5. Validation checklist

  1. Namespace present and recognized.
  2. Version or date present and well-formed.
  3. No mixed namespaces within <pl-string>.
  4. Operators parse with precedence: + > ~ > % > /.
  5. Slash locus constraint holds on every /.
  6. Heterodimer pairs are permitted by the namespace.
  7. Atoms exist in the declared namespace release/date.
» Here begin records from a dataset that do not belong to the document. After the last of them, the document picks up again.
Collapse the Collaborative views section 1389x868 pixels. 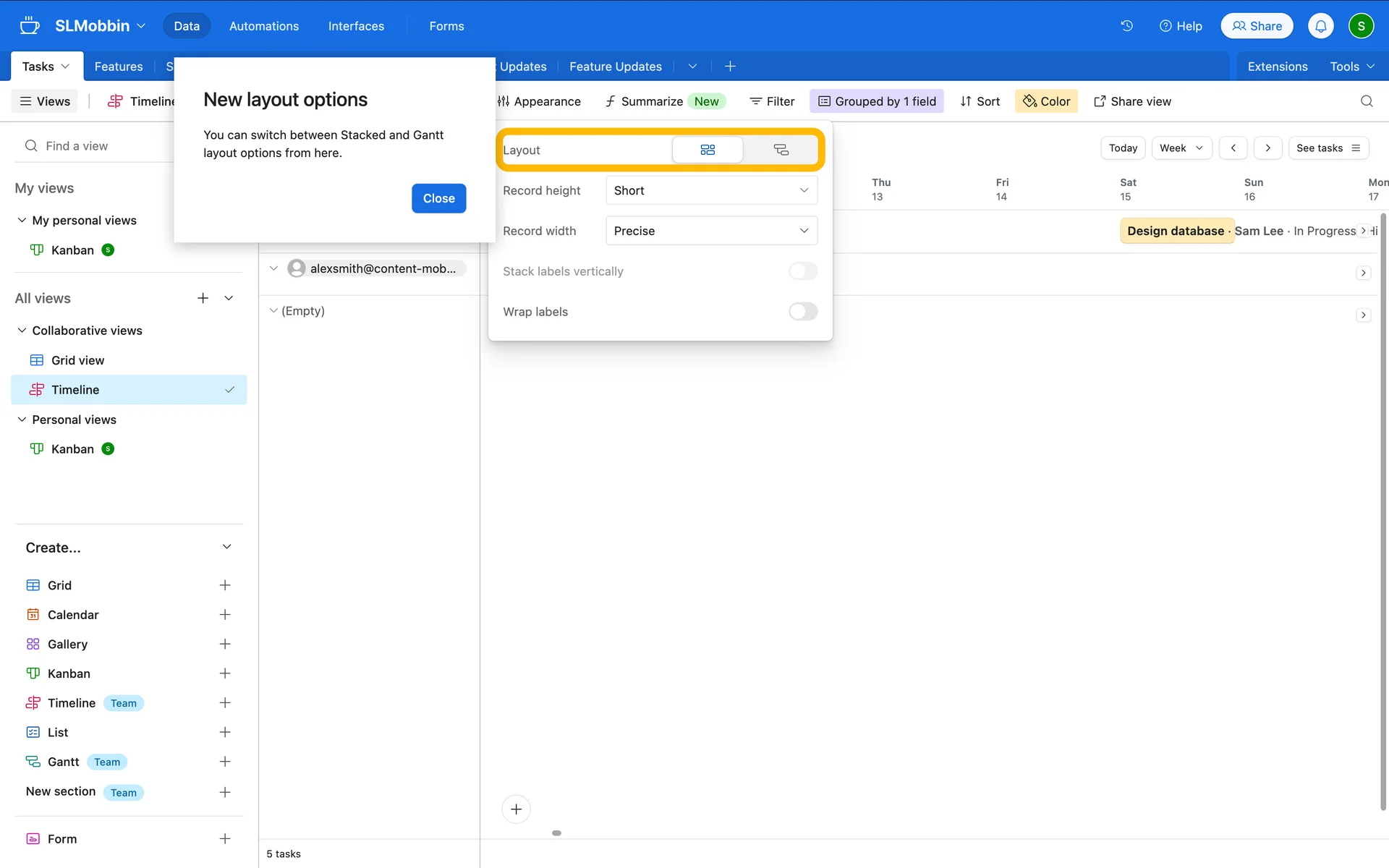click(x=22, y=331)
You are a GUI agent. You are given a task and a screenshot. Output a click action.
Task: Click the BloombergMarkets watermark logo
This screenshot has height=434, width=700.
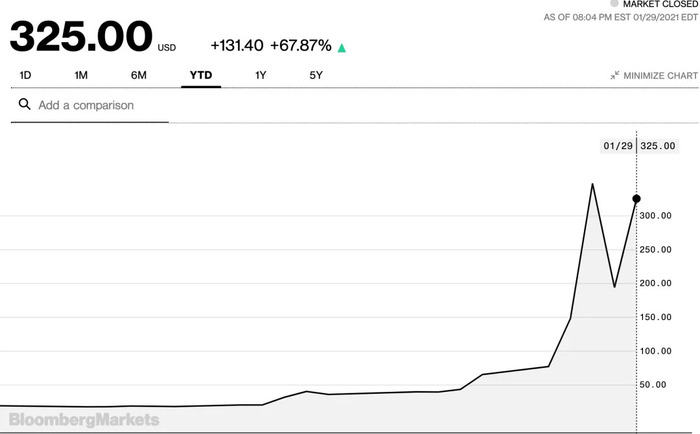tap(84, 420)
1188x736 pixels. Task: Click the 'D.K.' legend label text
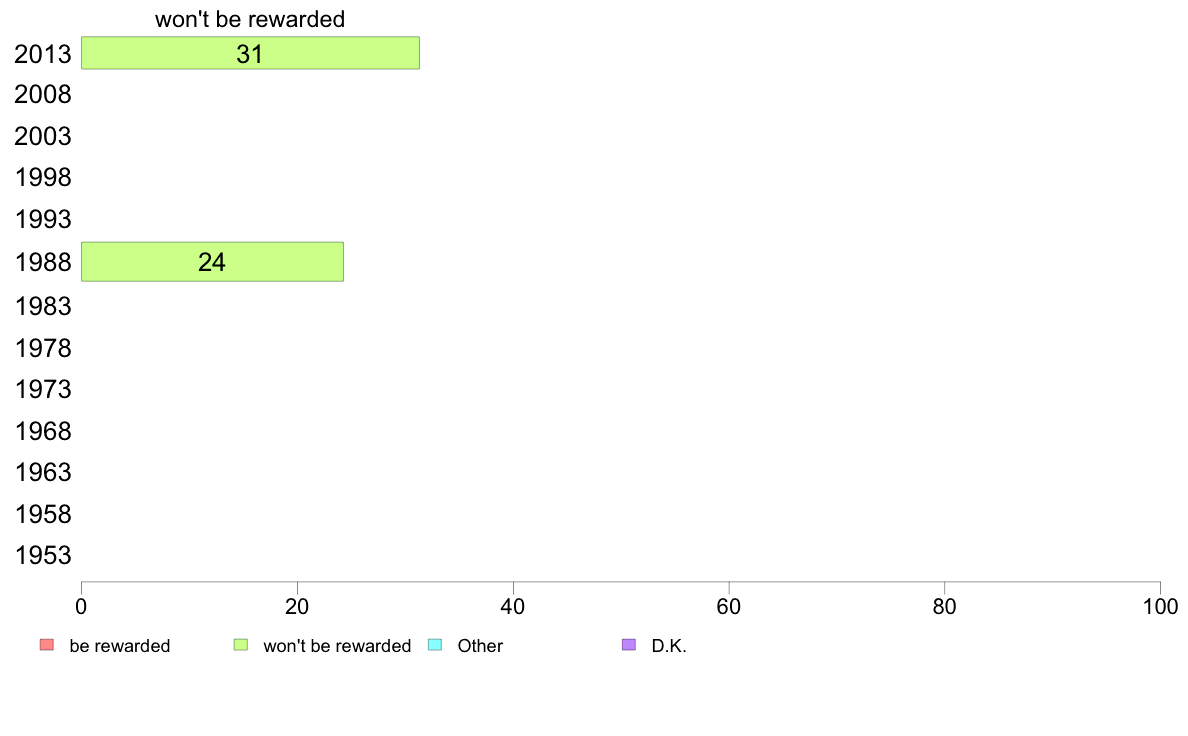(669, 646)
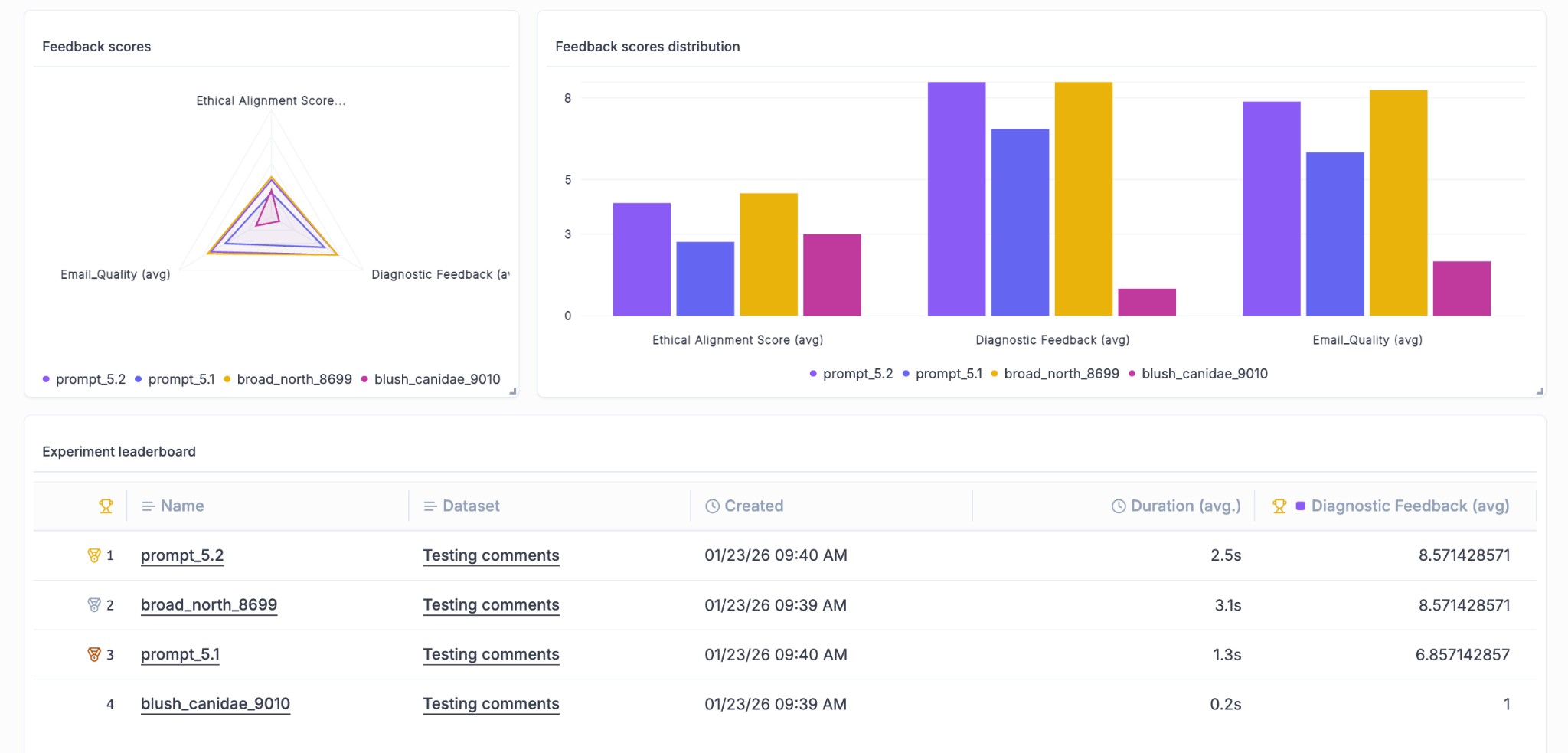Click the silver medal icon beside broad_north_8699
The width and height of the screenshot is (1568, 753).
tap(93, 604)
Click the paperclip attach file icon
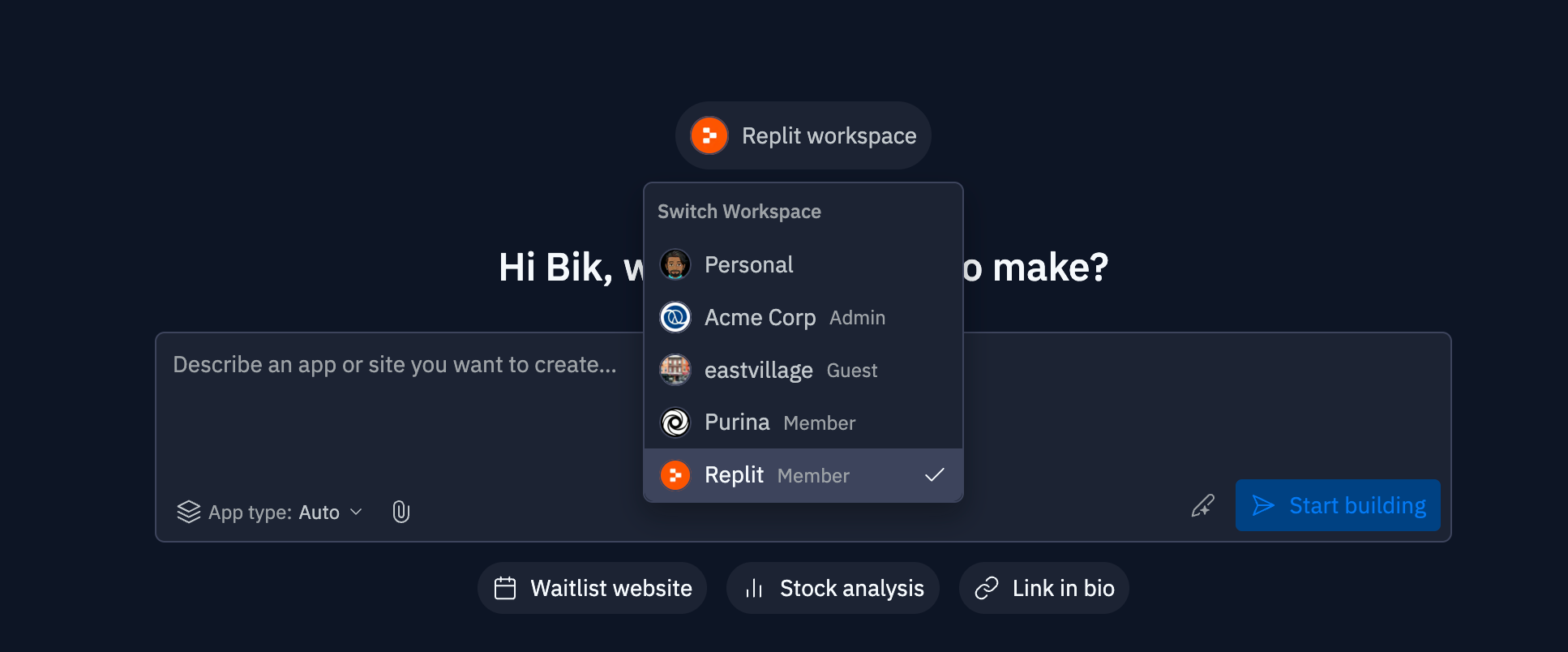This screenshot has width=1568, height=652. pos(401,512)
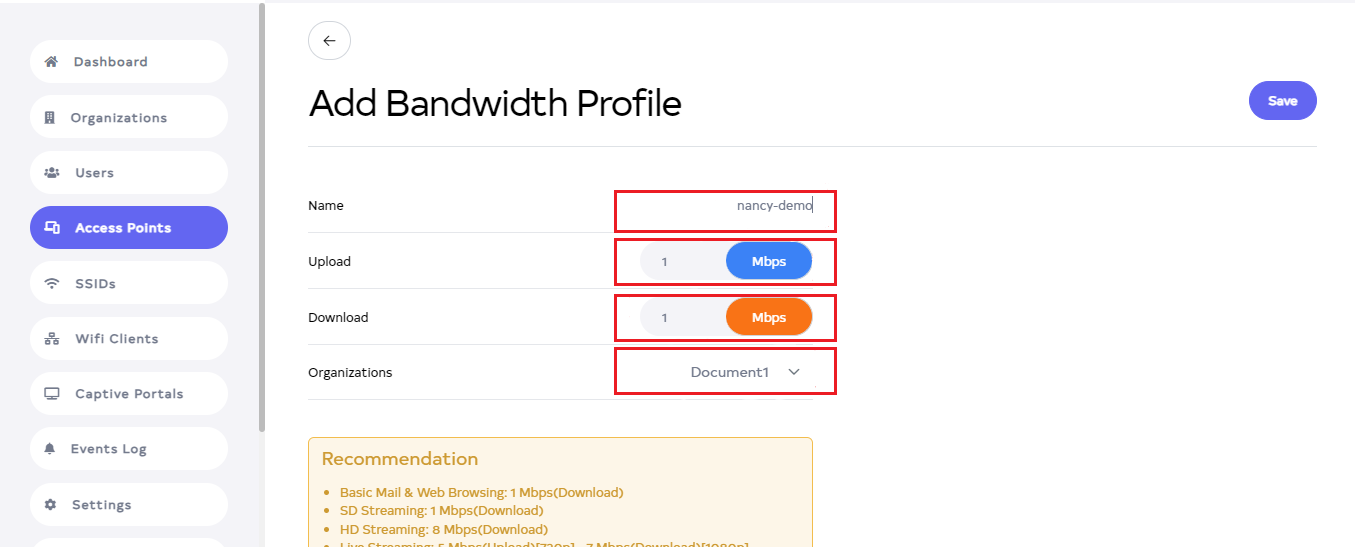Open the Document1 organization selector
The height and width of the screenshot is (547, 1355).
tap(729, 372)
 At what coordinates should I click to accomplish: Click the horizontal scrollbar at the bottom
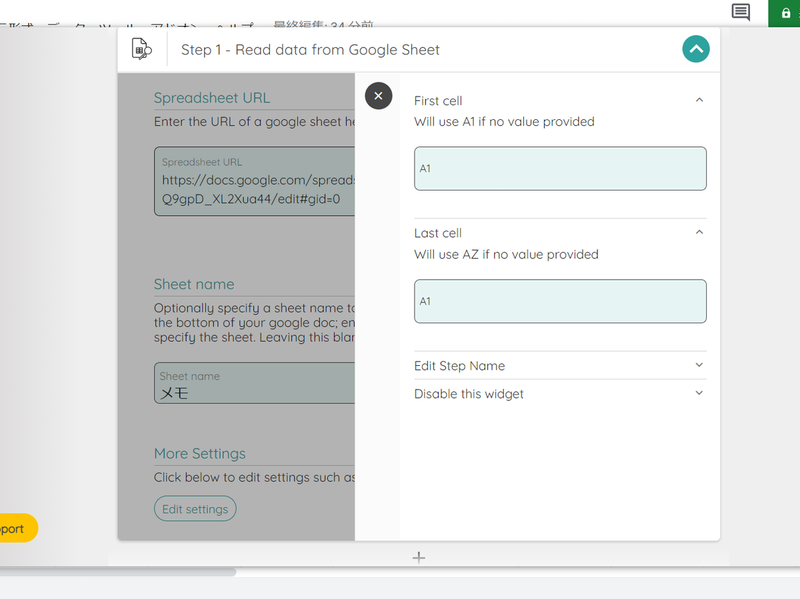tap(118, 572)
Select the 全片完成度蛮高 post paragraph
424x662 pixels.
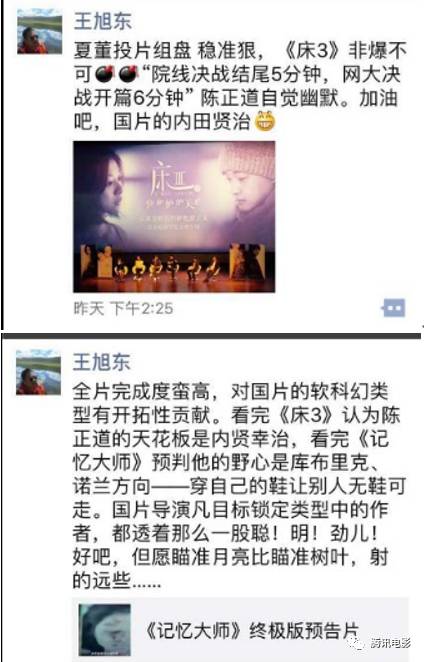tap(239, 486)
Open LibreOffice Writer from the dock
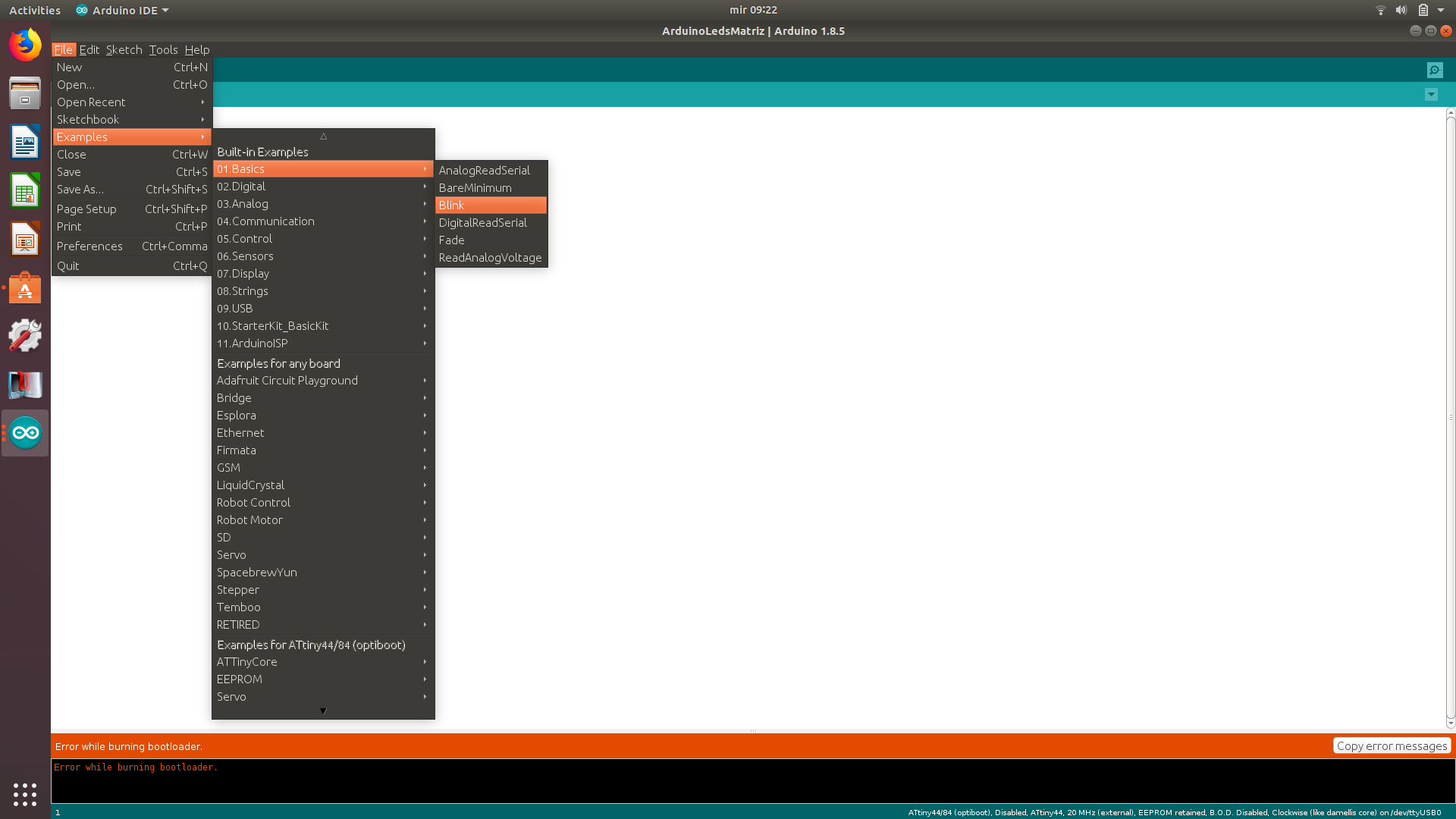The width and height of the screenshot is (1456, 819). (25, 142)
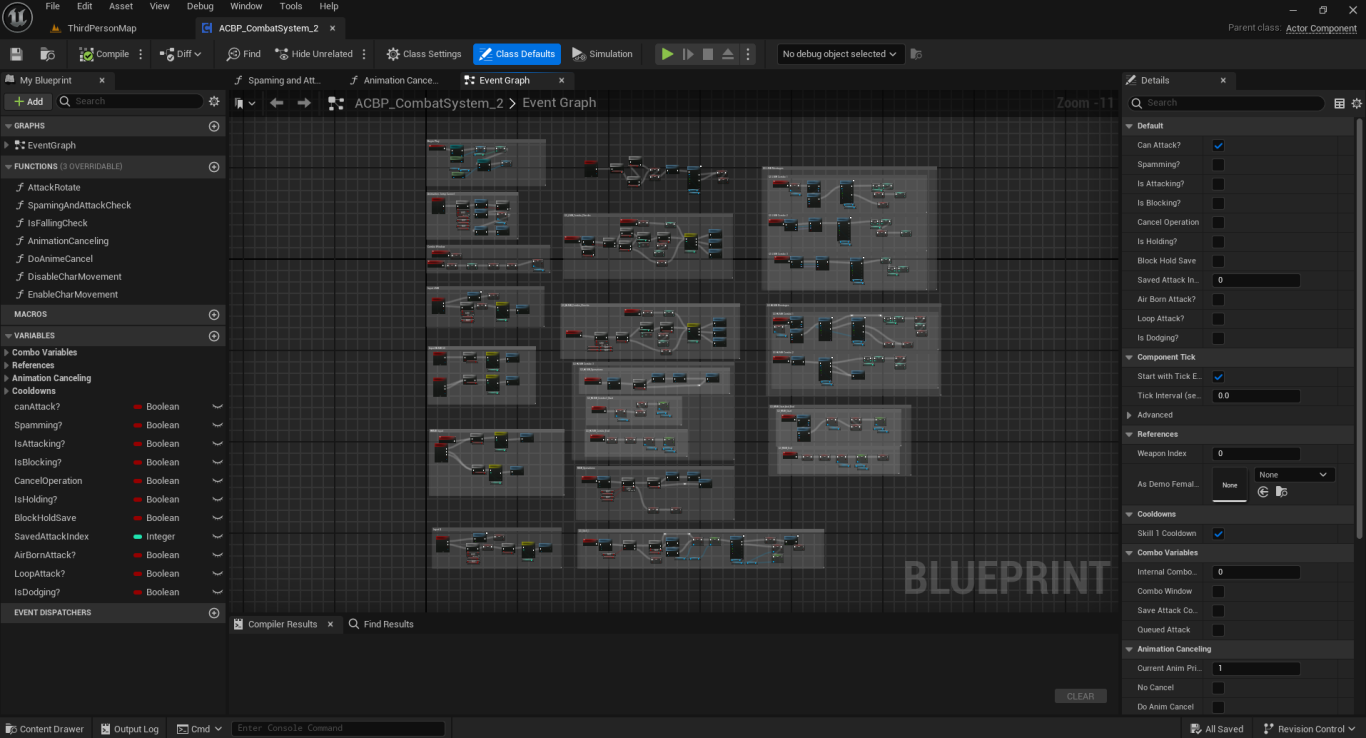
Task: Click the Class Defaults button
Action: (x=517, y=54)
6. Embedding in exchange formats

  • FHIR: Use as a Coding with system (e.g., http://plstring.org), version (namespace release or date), and code (the full PLSC string).
  • HAML: Store as the code value for reagent/result/interpretation elements.
  • No mixing of namespaces inside one code value; use separate codings for different namespaces.

FHIR example

<valueCodeableConcept>
  <coding>
    <system value="http://plstring.org"/>
    <version value="1.0"/>
    <code value="who#3.61.0#HLA-DQA1*05:01~HLA-DQB1*02:01+HLA-DPB1*04:01"/>
  </coding>
</valueCodeableConcept>

7. Comparison to GL-String (at a glance)

Concept GL-String (genotype) PL-String (phenotype)
Focus Alleles/genotypes & phase Proteins/antigens & heterodimers
Locus delimiter ^, |, ? (various) Not used
Exclusive OR / (allele ambiguity) / at protein level
Inclusive OR (N/A) % at antigen level
Heterodimer ~ for phase ~ for α~β pairing (class II)
Composition + + (reagent contents; multi-reactivity)
Mix namespaces Allowed per implementer Disallowed within a single PL-String

8. Frequently asked

Can I encode epitopes/eplets?
Not in this version. Once stable, widely adopted nomenclatures are available, the grammar can extend to epitope atoms (e.g., OPTN DPB1 unacceptable epitopes, eplet registries).

What about non-classical loci (E, F, G) or MICA/MICB/ABO?
Permitted if your namespace publishes governed vocabularies; apply the same operators and rules.


This page supersedes earlier drafts and aligns operator semantics (+, ~, %, /), constraints (no mixed namespaces; heterodimer pairing rules), and PLSC binding (namespace + version/date) with the current manuscript. It replaces the older GL-centric placeholder text.